Items from a dataset:
>>>>>

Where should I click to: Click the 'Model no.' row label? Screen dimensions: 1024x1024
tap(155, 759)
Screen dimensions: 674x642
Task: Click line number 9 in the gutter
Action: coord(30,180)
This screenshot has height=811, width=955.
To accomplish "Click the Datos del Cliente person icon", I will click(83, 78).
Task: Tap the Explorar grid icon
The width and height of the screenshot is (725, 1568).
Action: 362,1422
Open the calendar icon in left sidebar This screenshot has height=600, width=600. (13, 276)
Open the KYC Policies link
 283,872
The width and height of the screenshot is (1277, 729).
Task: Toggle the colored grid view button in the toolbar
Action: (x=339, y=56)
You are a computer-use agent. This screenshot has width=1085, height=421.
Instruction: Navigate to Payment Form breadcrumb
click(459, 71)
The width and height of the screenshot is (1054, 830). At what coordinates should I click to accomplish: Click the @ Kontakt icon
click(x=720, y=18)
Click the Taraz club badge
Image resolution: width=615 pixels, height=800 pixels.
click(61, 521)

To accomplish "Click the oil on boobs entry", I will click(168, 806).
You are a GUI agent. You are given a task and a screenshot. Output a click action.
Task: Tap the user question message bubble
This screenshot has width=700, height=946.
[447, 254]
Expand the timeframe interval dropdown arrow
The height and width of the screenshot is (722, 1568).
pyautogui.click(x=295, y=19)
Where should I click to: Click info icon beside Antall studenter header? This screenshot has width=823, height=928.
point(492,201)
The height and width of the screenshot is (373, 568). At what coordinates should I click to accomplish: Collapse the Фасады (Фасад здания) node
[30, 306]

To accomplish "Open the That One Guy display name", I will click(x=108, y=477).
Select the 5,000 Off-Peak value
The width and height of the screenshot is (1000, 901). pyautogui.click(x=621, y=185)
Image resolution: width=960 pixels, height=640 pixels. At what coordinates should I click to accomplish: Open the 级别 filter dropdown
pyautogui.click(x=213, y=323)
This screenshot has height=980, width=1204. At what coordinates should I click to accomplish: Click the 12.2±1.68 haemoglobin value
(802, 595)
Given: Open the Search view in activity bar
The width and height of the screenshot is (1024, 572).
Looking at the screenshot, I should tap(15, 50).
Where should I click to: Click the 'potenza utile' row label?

<<<<<

* TASK DIRECTIONS
Could you transcribe the entries above word for word, from the line with "Open the calendar" down to the line with "Given: Open the Search view in activity bar", keeping both?

* RESPONSE TO THE TASK
Open the calendar icon in left sidebar This screenshot has height=600, width=600. (13, 276)
Open the KYC Policies link
 283,872
The width and height of the screenshot is (1277, 729).
Task: Toggle the colored grid view button in the toolbar
Action: (x=339, y=56)
You are a computer-use agent. This screenshot has width=1085, height=421.
Instruction: Navigate to Payment Form breadcrumb
click(459, 71)
The width and height of the screenshot is (1054, 830). At what coordinates should I click to accomplish: Click the @ Kontakt icon
click(x=720, y=18)
Click the Taraz club badge
Image resolution: width=615 pixels, height=800 pixels.
click(61, 521)

To accomplish "Click the oil on boobs entry", I will click(168, 806).
You are a GUI agent. You are given a task and a screenshot. Output a click action.
Task: Tap the user question message bubble
This screenshot has width=700, height=946.
[447, 254]
Expand the timeframe interval dropdown arrow
The height and width of the screenshot is (722, 1568).
pyautogui.click(x=295, y=19)
Where should I click to: Click info icon beside Antall studenter header? This screenshot has width=823, height=928.
point(492,201)
The height and width of the screenshot is (373, 568). At what coordinates should I click to accomplish: Collapse the Фасады (Фасад здания) node
[30, 306]

To accomplish "Open the That One Guy display name", I will click(x=108, y=477).
Select the 5,000 Off-Peak value
The width and height of the screenshot is (1000, 901). pyautogui.click(x=621, y=185)
Image resolution: width=960 pixels, height=640 pixels. At what coordinates should I click to accomplish: Open the 级别 filter dropdown
pyautogui.click(x=213, y=323)
This screenshot has height=980, width=1204. At what coordinates should I click to accomplish: Click the 12.2±1.68 haemoglobin value
(802, 595)
Given: Open the Search view in activity bar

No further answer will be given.